Court Orders VP Cheney To Turn Over Documents
For Immediate Release
Oct 17, 2002 Contact: Press
Office
202-646-5172
COURT ORDERS VICE PRESIDENT
CHENEY TO TURN OVER DOCUMENTS IN ENERGY TASK FORCE
CASE
CHENEY LAWYER ADMITS VICE PRESIDENT’S OFFICE HAS NOT SEARCHED FOR DOCUMENTS DESPITE MONTHS OF LITIGATION – JUDGE CALLS REVELATION “STARTLING”
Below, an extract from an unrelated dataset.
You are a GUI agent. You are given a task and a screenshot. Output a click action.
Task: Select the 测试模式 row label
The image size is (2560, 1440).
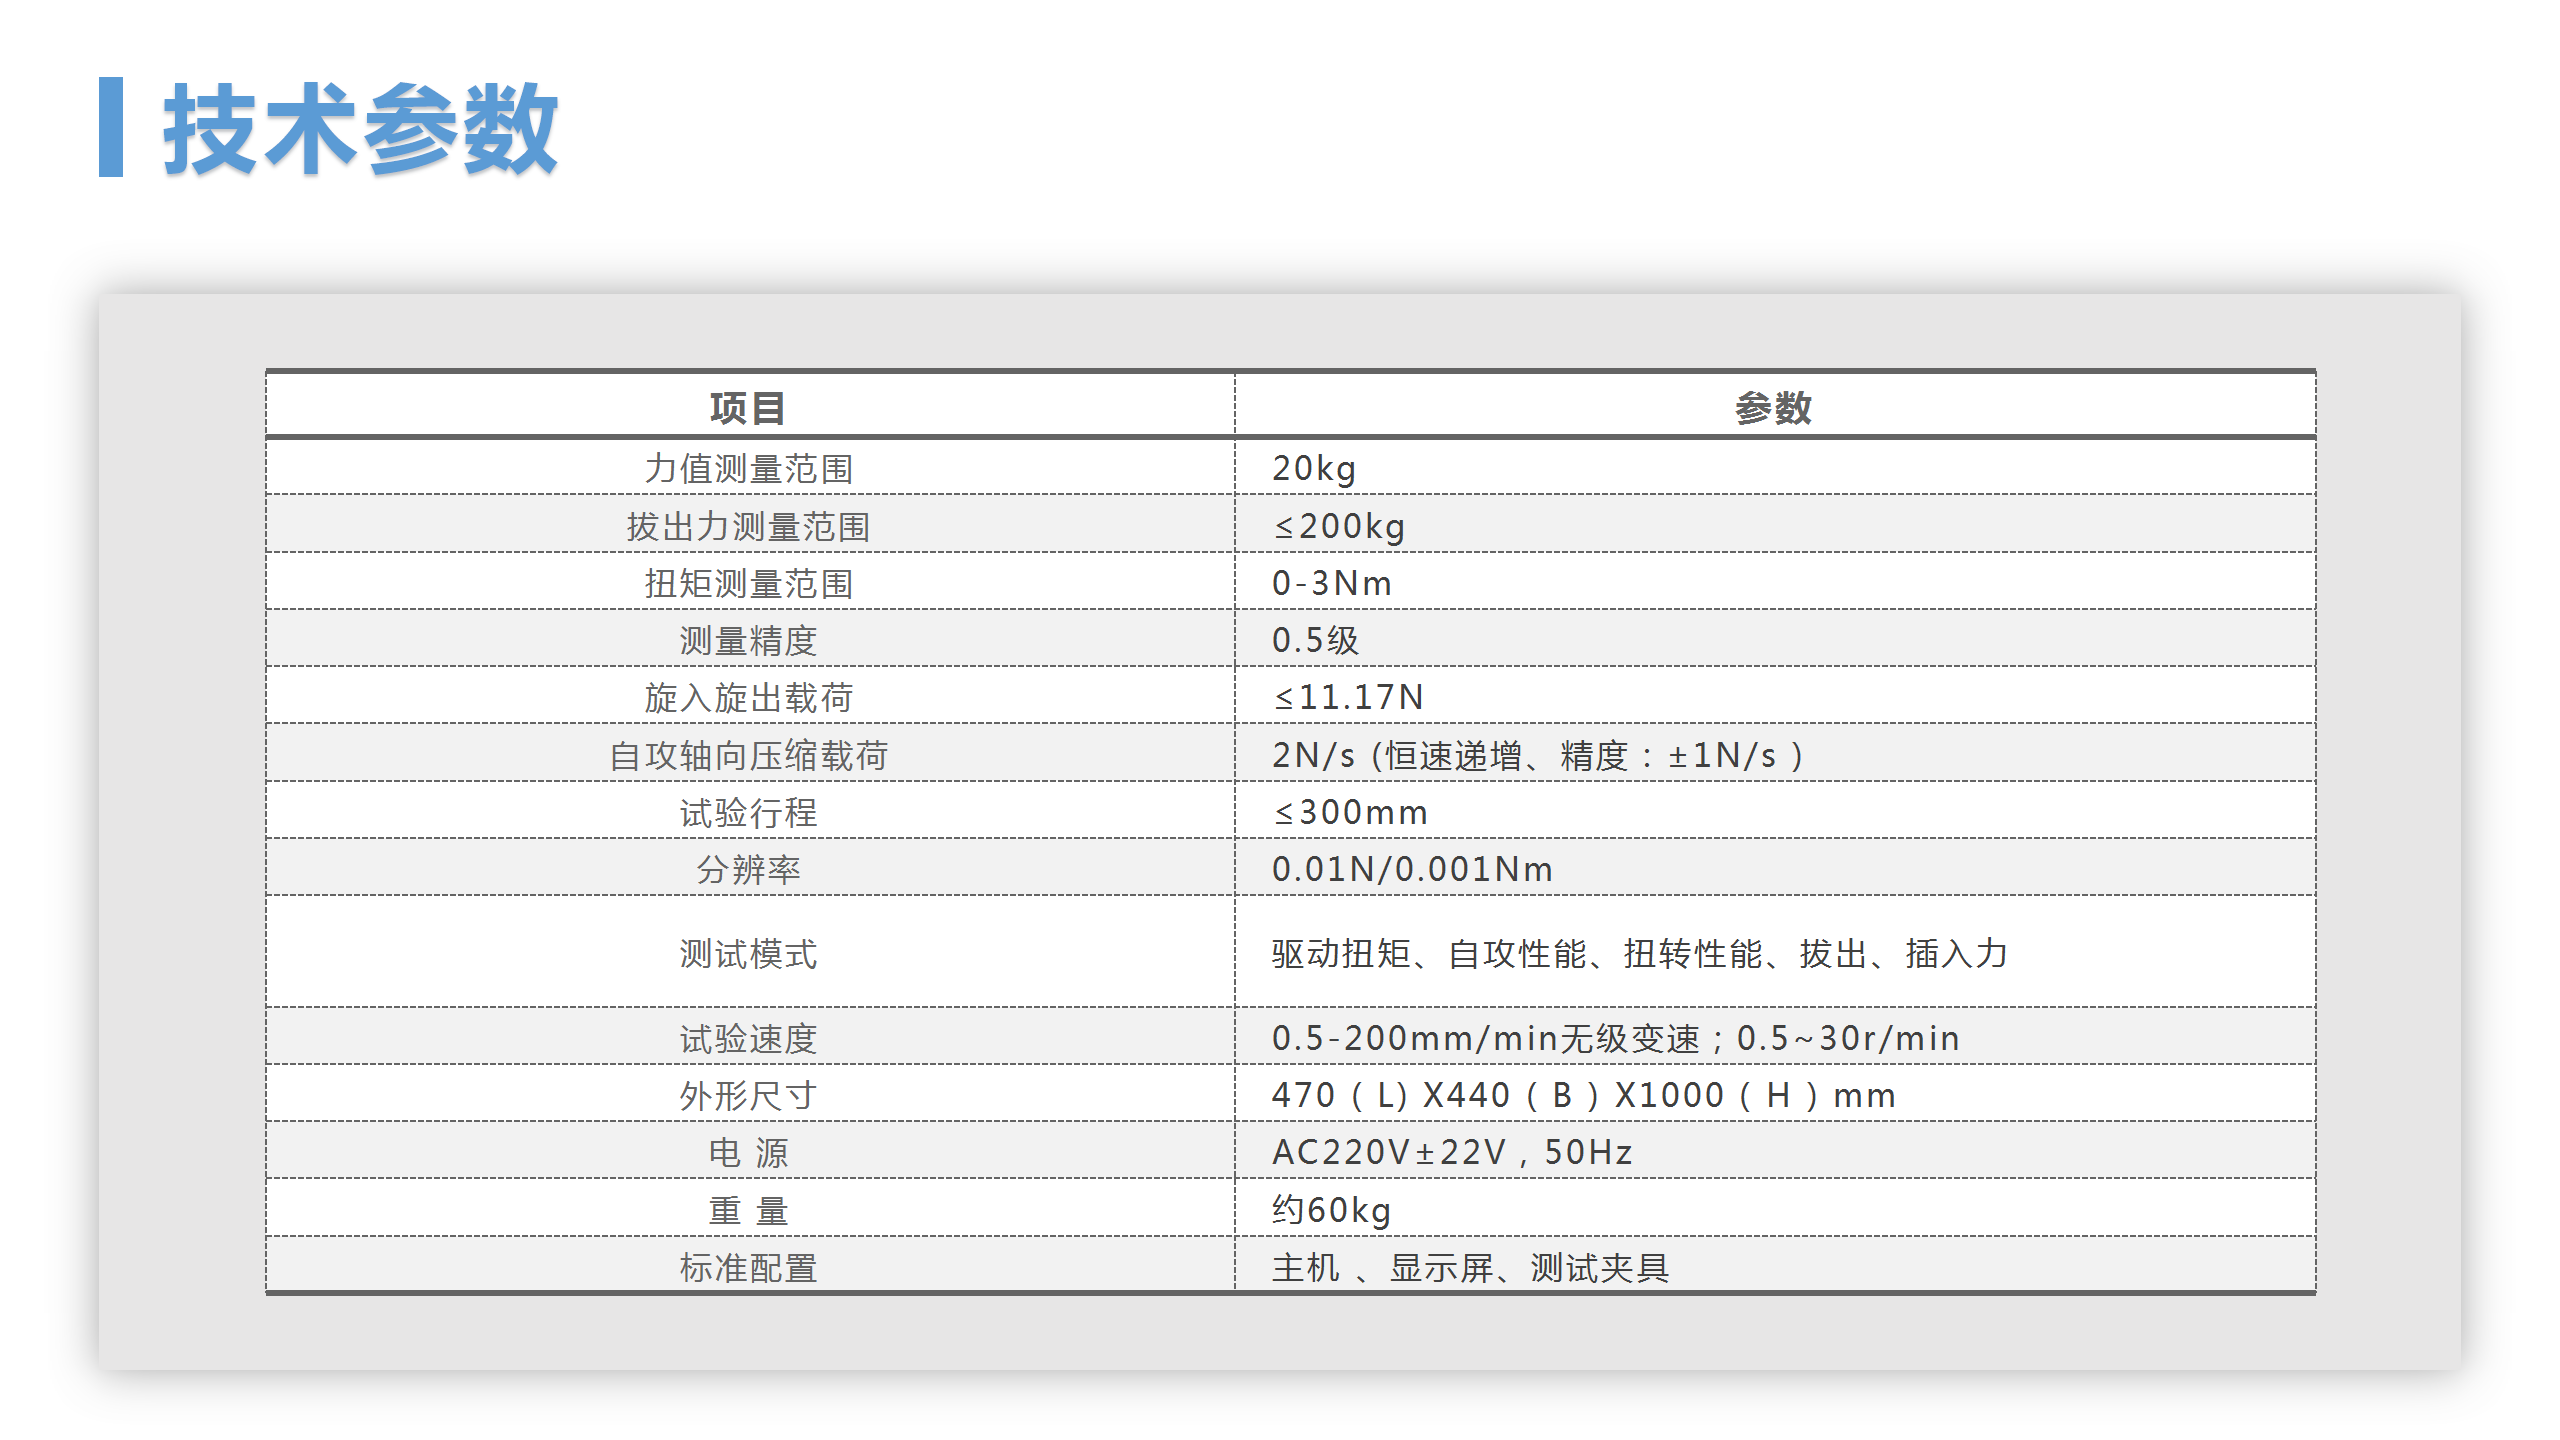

(Washington, DC) Judicial Watch, the public interest group that investigates and prosecutes government corruption, reported today that a federal court ruled that Vice President Cheney and The Bush White House must produce documents about his Energy Task Force. The Honorable Emmet G. Sullivan had ruled that the Vice President was required to produce information concerning into the identities of Task Force participants, how it operated, and the role of the Vice President in the Task Force. Non-privileged documents must be made public by November 5, 2002. Judge Sullivan this morning rejected motions by the government lawyers for the Vice President requesting that his office be exempted from discovery. In doing so, the Court ruled that Vice President Cheney must comply with the law “like everyone has to do.” Judicial Watch has accused the Bush Administration of delaying the release of these documents for “delay’s sake,” and indeed Vice President Cheney’s government lawyers were forced to admit they would seek an appeal of the court’s ruling, which would push off the release of the disputed documents until after the November elections.
Judicial Watch was forced to file a lawsuit last year under the Federal Advisory Committee Act (open meetings law) after it was rebuffed in its requests for information on the Task Force by Vice President Cheney. Several months later, the Energy Task Force was also sued by the Sierra Club, which is now a co-plaintiff in Judicial Watch’s lawsuit.
And in what Judge Sullivan called a “startling revelation,” Justice Department attorney Shannen Coffin today admitted, after well over a year of litigating that the documents were too sensitive to be released, that no one had actually reviewed documents in the Vice President’s office concerning the Task Force. Coffin later tried to back away from his statement, yet confessed at the end of this morning’s court hearing that the review had not been completed.
“The Court’s ruling is a victory for openness in government. And for the Vice President to cite executive privilege and ‘constitutional’ concerns over documents no one has yet examined shows that the arrogance and bad faith stonewalling of the Bush Administration has risen to new heights. Their gamesmanship must end,” stated Judicial Watch President Tom Fitton.